Supplied passage below:
We are two years into the pandemic and while economies are slowly opening up, most workers remain at home working remotely. Remote work has been a net positive for both employers and workers. Workers get to work at home close to their families while managers get to save lots of time and money in terms of rent for office space, electricity and transportation costs. The result is a lot more companies are choosing to retain remote work as their modus operandi, at least for the foreseeable future.
Freelancing does however present a problem for both employer and worker. How to ensure accountability for employees as they work from home.
You see work freedom and flexibility is all good for the employee but for managers it may be a problem. They cannot supervise their employees as they used to in the office. Moreover, most managers carry over their lack of trust in their employees to the remote office and need to know what their employees are doing 100% of their work time.
While remote work means that employees cannot be supervised physically, digital tools like tracking tools and facial recognition make it possible to do it remotely; a tactic that many executives have been quick to adopt.
According to research done by Top10VPN the use of surveillance software increased by 50% during the lockdown and has also continued to grow since early this year. Further, another survey done by Kaspersky of both employees and workers, found that 44% of companies utilize surveillance software in their operations.
End of Supplied passage.
Recorded information below:
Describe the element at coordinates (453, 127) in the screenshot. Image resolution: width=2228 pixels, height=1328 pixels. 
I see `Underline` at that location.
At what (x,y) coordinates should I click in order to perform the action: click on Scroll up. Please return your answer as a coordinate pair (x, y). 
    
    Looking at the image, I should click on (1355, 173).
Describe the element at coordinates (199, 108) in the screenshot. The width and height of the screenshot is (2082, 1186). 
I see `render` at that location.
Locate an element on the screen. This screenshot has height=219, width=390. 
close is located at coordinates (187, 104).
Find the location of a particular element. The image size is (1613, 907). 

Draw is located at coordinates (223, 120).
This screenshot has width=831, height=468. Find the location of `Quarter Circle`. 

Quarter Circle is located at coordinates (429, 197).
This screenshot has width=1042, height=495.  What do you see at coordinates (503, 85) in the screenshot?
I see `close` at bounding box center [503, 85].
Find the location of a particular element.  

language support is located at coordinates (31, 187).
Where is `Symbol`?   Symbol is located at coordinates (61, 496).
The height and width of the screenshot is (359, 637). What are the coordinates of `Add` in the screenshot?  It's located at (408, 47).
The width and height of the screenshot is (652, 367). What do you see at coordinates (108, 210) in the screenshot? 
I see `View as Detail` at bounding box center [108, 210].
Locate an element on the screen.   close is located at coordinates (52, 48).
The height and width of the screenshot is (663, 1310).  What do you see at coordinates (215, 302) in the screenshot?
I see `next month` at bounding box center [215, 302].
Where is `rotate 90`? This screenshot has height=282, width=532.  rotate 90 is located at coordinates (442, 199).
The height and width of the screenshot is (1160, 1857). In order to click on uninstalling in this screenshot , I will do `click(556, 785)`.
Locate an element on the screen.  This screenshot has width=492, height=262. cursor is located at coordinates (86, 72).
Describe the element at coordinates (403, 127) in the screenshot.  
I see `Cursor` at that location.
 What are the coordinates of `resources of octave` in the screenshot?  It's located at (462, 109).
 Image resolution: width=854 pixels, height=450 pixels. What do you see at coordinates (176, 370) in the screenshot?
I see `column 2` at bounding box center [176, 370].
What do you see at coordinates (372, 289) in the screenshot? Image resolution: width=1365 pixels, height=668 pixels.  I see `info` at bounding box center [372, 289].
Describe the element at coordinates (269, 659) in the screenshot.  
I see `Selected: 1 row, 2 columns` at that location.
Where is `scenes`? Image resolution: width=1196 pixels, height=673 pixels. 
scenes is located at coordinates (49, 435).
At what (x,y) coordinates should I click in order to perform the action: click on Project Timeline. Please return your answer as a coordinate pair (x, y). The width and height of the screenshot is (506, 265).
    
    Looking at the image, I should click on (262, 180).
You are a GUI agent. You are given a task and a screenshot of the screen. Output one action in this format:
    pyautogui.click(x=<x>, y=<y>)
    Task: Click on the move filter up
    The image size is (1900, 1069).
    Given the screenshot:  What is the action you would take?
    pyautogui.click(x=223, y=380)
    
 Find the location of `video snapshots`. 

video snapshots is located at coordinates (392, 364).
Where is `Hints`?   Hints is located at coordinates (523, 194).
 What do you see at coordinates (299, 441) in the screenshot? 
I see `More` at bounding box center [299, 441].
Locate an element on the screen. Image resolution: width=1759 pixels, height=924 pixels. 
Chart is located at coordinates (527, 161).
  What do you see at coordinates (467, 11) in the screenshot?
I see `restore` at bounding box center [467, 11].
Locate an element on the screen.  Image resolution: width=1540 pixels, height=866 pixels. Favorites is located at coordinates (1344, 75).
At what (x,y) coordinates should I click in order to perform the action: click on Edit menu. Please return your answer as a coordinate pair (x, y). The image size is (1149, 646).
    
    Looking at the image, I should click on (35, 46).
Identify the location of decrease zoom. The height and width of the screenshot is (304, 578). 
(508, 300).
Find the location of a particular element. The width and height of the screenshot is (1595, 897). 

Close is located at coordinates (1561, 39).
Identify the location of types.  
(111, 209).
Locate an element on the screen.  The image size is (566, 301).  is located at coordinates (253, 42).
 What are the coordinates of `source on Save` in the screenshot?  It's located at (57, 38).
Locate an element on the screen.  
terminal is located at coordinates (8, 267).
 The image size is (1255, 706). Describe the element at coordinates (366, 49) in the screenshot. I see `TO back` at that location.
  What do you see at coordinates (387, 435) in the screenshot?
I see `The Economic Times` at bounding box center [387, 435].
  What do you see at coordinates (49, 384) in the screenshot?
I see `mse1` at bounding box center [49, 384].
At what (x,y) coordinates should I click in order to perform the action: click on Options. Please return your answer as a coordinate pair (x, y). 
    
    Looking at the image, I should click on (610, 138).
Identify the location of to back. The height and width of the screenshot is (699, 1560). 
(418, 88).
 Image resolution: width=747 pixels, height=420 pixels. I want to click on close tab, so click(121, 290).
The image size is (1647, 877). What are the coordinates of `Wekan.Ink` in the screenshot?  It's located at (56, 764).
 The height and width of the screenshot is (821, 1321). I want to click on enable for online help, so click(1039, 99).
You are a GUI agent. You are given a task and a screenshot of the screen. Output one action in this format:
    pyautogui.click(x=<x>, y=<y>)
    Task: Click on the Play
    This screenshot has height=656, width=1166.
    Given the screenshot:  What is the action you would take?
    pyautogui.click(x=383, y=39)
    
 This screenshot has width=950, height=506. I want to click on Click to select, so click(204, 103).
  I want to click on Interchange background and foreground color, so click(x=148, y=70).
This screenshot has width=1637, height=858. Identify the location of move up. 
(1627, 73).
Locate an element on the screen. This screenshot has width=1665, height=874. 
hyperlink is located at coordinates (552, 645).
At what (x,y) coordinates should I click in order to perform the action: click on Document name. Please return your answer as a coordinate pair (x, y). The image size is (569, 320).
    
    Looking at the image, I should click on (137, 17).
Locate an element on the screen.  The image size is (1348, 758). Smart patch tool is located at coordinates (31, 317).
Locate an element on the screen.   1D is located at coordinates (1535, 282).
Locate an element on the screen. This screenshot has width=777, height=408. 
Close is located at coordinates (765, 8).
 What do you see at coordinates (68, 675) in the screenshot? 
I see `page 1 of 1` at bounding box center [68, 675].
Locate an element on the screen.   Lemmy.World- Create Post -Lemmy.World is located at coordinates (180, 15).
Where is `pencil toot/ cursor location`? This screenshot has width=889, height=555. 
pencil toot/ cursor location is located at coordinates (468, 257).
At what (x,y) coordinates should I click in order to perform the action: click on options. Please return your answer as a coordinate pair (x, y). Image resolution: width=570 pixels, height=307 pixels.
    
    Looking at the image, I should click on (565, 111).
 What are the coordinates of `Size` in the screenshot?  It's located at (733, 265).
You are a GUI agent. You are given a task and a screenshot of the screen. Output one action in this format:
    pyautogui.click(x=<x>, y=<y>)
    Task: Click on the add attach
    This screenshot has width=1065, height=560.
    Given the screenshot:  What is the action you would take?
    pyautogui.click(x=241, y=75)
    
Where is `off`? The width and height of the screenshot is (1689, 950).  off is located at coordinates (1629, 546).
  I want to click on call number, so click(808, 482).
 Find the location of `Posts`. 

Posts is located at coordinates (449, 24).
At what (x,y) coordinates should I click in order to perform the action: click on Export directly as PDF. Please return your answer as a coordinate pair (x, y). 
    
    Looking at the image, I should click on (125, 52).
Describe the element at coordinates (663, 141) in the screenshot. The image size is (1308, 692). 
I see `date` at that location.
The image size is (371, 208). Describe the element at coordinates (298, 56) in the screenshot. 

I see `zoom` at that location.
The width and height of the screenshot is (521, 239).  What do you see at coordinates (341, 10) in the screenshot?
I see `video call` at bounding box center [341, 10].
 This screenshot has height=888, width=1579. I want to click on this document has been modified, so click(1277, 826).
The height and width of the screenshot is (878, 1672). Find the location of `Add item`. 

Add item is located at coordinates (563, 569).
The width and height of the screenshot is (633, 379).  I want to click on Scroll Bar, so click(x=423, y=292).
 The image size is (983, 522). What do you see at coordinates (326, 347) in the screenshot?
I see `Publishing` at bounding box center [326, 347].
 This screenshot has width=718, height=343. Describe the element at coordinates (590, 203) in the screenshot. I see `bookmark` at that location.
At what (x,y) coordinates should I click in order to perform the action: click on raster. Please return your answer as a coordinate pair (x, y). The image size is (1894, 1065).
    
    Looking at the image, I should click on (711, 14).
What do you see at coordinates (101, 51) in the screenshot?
End of Recorded information.
Continue the piece on remote work and employee monitoring, starting right after its last sentence.

While the use of digital surveillance is not a new phenomenon, it has certainly increased, especially during the pandemic. This is however understandable as most companies who adopted remote working had not tried it yet before and were keen on maintaining some sort of control over their employees.
What is however confounding is that we are two years into the pandemic and this practice still lasts. In some sectors, remote surveillance is even increasing. One would have thought that most managers would have already found a way of ensuring their employees remain accountable while not invading their privacy.
“The number of large employers using tools to track their workers doubled since the beginning of the pandemic to 60 percent. That number is expected to rise to 70 percent within the next three years,” says Brian Kropp to The Washington Post, chief of human resources research at Gartner.
Moreover, monitoring technology is getting more sophisticated. Some software from Hubstaff for instance, a company whose sales have gone through the roof in previous months, utilise technologies such as facial recognition, tracking computer keystrokes, taking screenshots and in worse cases, recording audio or video while the employee is working from home.
This level of privacy invasion is undoubtedly one of the worst we have seen in the corporate sector. It is an indication of the levels of distrust between employers and workers.
For employers, however, the rationale for such a level of intrusion is justified. Some executives say that tracking is essential in ensuring that their employees remain productive and also that they tell the truth about their work time even when the manager is kilometres away.
“Other employers have voiced concerns that, without the monitoring, their workers might cut corners or pursue multiple jobs simultaneously, depriving them of the focus and labour they need to stay competitive in the remote-work era.”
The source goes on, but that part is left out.